The first cycle involved interviews and a literature review as the primary source for identifying data quality challenges. The interviews, which were recorded and transcribed, were conducted via Microsoft Teams, an online communication tool. The data quality challenges were segregated using data-driven thematic analysis.

Based on the previously formulated research question, we developed an interview guide as Farooq and de Villiers (2017) state that a well-developed interview guide helps devise a better structure for the interviews. Furthermore, feedback received from interviews can be helpful in further refining and rephrasing the interview questions. Based on the outcome of previous interviews, questions were tuned accordingly to fill the knowledge gap for other interviews.

The goal of the interviews in the first cycle was to identify data quality challenges. Interviewees A–E, listed chronologically in Table 1, are the interviewees during the first cycle. Interviewees F–H in the same table are the interviewees during the second cycle. Five interviewees are experts from the case company, two additional interviewees are experts from two partner companies of our case company, and one expert is a research partner of the case company within an EU Horizon 2020 research project. We chose to add additional experts outside the case company to check the validity and transferability of the answers we received from within the case company.

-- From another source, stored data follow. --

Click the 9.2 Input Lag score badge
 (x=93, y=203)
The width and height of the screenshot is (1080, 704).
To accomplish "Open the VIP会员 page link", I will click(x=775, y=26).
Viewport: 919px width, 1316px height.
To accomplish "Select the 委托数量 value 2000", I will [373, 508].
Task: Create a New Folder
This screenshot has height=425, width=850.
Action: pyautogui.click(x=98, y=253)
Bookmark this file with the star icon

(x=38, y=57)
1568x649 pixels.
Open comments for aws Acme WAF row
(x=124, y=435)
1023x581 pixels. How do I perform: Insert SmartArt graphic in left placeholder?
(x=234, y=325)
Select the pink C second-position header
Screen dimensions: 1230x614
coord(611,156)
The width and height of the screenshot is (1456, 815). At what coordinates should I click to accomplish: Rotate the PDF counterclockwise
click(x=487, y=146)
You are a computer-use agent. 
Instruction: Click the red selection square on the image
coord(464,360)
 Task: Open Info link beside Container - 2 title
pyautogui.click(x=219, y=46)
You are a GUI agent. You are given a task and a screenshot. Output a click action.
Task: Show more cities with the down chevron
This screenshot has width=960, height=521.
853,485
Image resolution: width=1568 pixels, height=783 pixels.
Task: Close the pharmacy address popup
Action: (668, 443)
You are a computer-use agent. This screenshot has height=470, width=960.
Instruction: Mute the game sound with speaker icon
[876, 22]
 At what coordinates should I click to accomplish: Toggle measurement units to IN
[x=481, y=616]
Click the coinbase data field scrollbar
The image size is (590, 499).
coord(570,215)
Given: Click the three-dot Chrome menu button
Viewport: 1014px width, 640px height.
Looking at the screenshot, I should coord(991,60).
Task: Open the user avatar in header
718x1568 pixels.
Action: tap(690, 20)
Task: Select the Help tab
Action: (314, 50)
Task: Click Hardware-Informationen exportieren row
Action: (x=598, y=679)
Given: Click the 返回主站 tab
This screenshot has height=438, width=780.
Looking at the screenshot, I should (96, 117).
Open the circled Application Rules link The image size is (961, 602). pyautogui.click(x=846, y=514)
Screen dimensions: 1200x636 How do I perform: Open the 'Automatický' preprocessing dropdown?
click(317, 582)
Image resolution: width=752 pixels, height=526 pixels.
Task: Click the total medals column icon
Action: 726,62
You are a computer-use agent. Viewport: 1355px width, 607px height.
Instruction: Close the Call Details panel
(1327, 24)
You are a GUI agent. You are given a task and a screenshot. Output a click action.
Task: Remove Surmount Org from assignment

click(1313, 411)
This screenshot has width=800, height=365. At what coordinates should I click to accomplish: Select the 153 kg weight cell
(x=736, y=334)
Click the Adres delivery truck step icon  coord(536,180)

Table 1 List of interviewees

The interviews were transcribed and thematically coded. Data-driven coding was used in the thematic analysis of the interviews of the first cycle, as described by Gibbs (2007). In such a technique, codes are based on the words used in the interviews.

A survey was conducted to understand the appropriate severity of the identified challenges. Interview participants from the first cycle and additional participants from a requirements engineering workgroup of a deep learning research project associated with the case companyFootnote 2 participated in the survey.

While preparing the survey questionnaire, the identified challenges were divided into five categories. For each category, the survey participants were asked to rank the challenges by the level of severity. They were asked to rate the categories as well. The modified scale ranged from 1 to 6, with 1 being the least severe challenge and 6 being the most formidable challenge. A scale with an even number of alternatives was deliberately selected to induce the participants to “pick a side,” as suggested by Cox (1980).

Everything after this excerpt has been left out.